The “progressives” who turned out to hear Ardern (it was an ANZSOG event, so I presume lots were public servants and academics) appear to have loved her.  Stuff reported that

The event on Thursday night attracted more than 2000 people. Ardern appeared to rapturous applause, and was told that she had put fire in the belly and power in the hearts of Australians.

In The Guardian one particular left-wing Australian academic, a former adviser to Julia Gillard, lost all sense of reason and perspective, claiming Ardern as “one of the world’s great leaders”, and hankering for something different, for New Zealand type politics and reform.

In more recent times it seems that for every policy success achieved by New Zealand, Australia has suffered an equal and opposite failure.
════════════════════
EXERCISE INSTRUCTIONS =
Copy the part of the passage on Ardern's Australian reception that opens with "The event on" and closes with "hearts of Australians.", replacing "rapturous applause" with "enthusiastic cheers".

INFORMATION SHOWN =
════════════════════
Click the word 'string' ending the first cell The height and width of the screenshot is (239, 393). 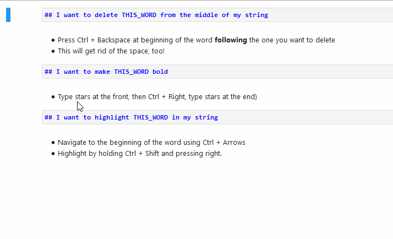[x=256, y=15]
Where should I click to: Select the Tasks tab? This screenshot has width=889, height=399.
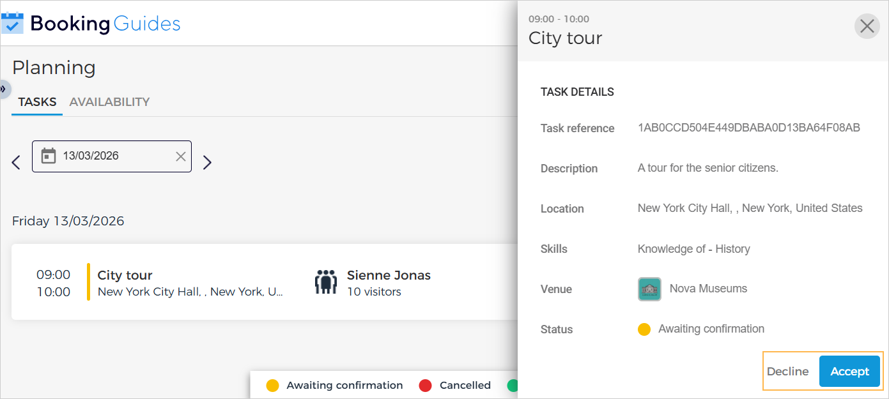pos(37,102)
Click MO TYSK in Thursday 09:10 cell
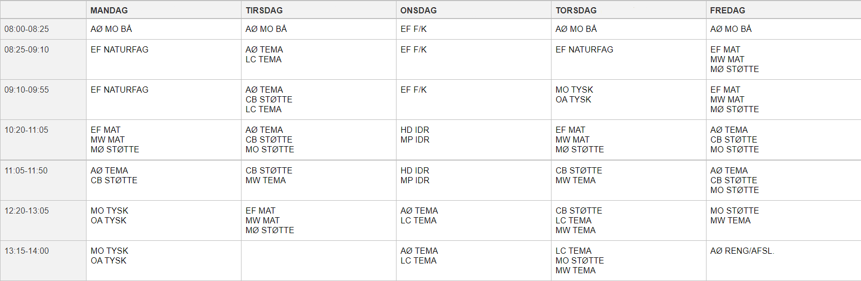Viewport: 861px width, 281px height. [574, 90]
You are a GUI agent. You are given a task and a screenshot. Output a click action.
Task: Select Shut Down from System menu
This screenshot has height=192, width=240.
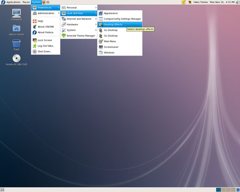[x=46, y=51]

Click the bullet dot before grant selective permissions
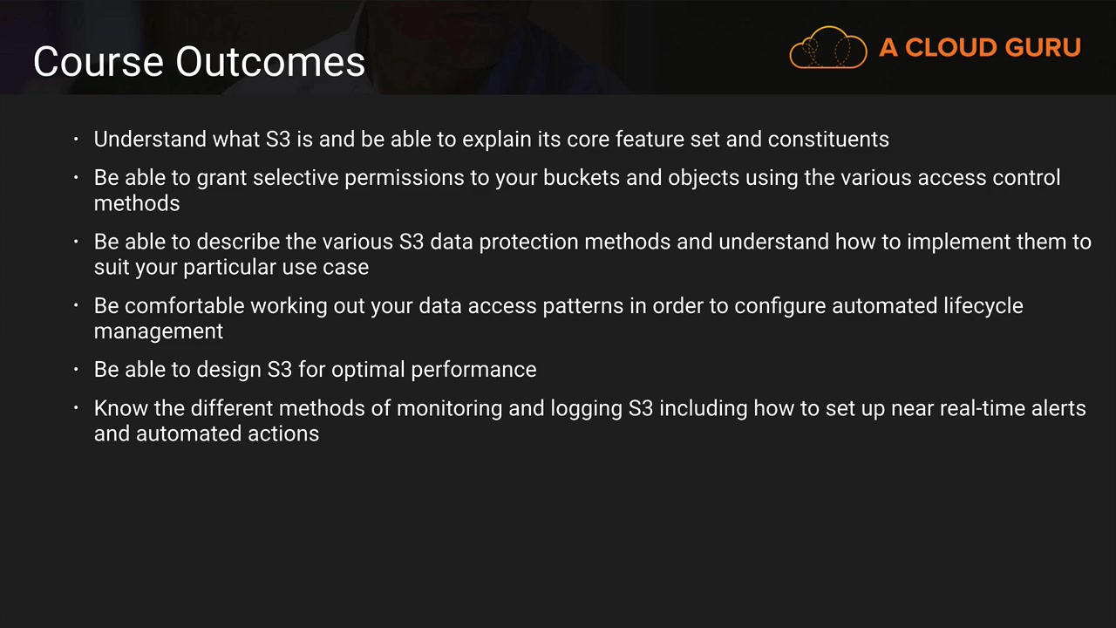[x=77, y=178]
════════════════════
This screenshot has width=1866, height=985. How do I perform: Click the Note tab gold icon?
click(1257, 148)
════════════════════
EXERCISE SOLUTION =
The event on Thursday night attracted more than 2000 people. Ardern appeared to enthusiastic cheers, and was told that she had put fire in the belly and power in the hearts of Australians.